> _TASK BRIEF_
Reproduce every one of the items below word for word, changing nothing.

> _INFORMATION SHOWN_

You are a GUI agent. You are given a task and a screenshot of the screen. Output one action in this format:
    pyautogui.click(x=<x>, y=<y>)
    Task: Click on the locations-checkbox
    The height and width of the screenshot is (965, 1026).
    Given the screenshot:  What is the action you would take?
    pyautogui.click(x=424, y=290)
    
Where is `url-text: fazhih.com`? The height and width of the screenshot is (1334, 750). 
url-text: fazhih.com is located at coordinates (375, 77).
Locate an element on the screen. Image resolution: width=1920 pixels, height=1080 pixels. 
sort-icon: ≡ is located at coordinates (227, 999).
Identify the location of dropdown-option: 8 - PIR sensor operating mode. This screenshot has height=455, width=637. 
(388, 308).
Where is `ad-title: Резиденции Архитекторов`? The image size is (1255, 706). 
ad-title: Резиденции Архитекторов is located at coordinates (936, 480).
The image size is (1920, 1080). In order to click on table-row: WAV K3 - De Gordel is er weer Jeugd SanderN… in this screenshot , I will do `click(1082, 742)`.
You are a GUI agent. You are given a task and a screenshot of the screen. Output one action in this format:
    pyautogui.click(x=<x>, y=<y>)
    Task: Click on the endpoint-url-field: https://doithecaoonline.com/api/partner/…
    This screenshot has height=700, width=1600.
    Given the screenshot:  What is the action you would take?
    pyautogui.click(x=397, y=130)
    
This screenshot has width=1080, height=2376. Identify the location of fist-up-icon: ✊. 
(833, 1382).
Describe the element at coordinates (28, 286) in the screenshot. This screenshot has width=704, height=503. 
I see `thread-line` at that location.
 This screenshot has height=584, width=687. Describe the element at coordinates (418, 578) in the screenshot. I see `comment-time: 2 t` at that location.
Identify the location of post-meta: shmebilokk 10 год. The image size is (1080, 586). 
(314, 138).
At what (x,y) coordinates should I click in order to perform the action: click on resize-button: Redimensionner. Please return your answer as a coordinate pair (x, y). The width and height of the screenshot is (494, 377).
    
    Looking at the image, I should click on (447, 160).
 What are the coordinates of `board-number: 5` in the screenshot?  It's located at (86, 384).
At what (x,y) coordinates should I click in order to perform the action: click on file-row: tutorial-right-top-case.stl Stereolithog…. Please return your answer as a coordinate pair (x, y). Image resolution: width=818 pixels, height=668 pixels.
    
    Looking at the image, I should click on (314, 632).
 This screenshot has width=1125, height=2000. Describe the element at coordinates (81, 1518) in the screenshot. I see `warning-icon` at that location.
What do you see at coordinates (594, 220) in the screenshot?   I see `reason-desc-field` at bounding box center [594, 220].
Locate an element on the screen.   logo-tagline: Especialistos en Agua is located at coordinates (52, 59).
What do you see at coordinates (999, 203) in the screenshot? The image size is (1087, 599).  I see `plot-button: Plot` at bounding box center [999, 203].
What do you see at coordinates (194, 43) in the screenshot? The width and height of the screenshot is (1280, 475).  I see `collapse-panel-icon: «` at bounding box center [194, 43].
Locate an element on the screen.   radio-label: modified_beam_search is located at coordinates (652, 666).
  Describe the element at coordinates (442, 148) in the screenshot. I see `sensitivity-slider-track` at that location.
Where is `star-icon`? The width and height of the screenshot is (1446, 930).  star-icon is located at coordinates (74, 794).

> _FINAL ANSWER_
You are a GUI agent. You are given a task and a screenshot of the screen. Output one action in this format:
    pyautogui.click(x=<x>, y=<y>)
    Task: Click on the locations-checkbox
    The height and width of the screenshot is (965, 1026).
    Given the screenshot:  What is the action you would take?
    pyautogui.click(x=424, y=290)
    
Where is `url-text: fazhih.com`? The height and width of the screenshot is (1334, 750). 
url-text: fazhih.com is located at coordinates (375, 77).
Locate an element on the screen. Image resolution: width=1920 pixels, height=1080 pixels. 
sort-icon: ≡ is located at coordinates (227, 999).
Identify the location of dropdown-option: 8 - PIR sensor operating mode. This screenshot has height=455, width=637. 
(388, 308).
Where is `ad-title: Резиденции Архитекторов`? The image size is (1255, 706). 
ad-title: Резиденции Архитекторов is located at coordinates (936, 480).
The image size is (1920, 1080). In order to click on table-row: WAV K3 - De Gordel is er weer Jeugd SanderN… in this screenshot , I will do `click(1082, 742)`.
You are a GUI agent. You are given a task and a screenshot of the screen. Output one action in this format:
    pyautogui.click(x=<x>, y=<y>)
    Task: Click on the endpoint-url-field: https://doithecaoonline.com/api/partner/…
    This screenshot has height=700, width=1600.
    Given the screenshot:  What is the action you would take?
    pyautogui.click(x=397, y=130)
    
This screenshot has width=1080, height=2376. Identify the location of fist-up-icon: ✊. 
(833, 1382).
Describe the element at coordinates (28, 286) in the screenshot. This screenshot has width=704, height=503. 
I see `thread-line` at that location.
 This screenshot has height=584, width=687. Describe the element at coordinates (418, 578) in the screenshot. I see `comment-time: 2 t` at that location.
Identify the location of post-meta: shmebilokk 10 год. The image size is (1080, 586). 
(314, 138).
At what (x,y) coordinates should I click in order to perform the action: click on resize-button: Redimensionner. Please return your answer as a coordinate pair (x, y). The width and height of the screenshot is (494, 377).
    
    Looking at the image, I should click on (447, 160).
 What are the coordinates of `board-number: 5` in the screenshot?  It's located at (86, 384).
At what (x,y) coordinates should I click in order to perform the action: click on file-row: tutorial-right-top-case.stl Stereolithog…. Please return your answer as a coordinate pair (x, y). Image resolution: width=818 pixels, height=668 pixels.
    
    Looking at the image, I should click on (314, 632).
 This screenshot has width=1125, height=2000. Describe the element at coordinates (81, 1518) in the screenshot. I see `warning-icon` at that location.
What do you see at coordinates (594, 220) in the screenshot?   I see `reason-desc-field` at bounding box center [594, 220].
Locate an element on the screen.   logo-tagline: Especialistos en Agua is located at coordinates (52, 59).
What do you see at coordinates (999, 203) in the screenshot? The image size is (1087, 599).  I see `plot-button: Plot` at bounding box center [999, 203].
What do you see at coordinates (194, 43) in the screenshot? The width and height of the screenshot is (1280, 475).  I see `collapse-panel-icon: «` at bounding box center [194, 43].
Locate an element on the screen.   radio-label: modified_beam_search is located at coordinates (652, 666).
  Describe the element at coordinates (442, 148) in the screenshot. I see `sensitivity-slider-track` at that location.
Where is `star-icon`? The width and height of the screenshot is (1446, 930).  star-icon is located at coordinates (74, 794).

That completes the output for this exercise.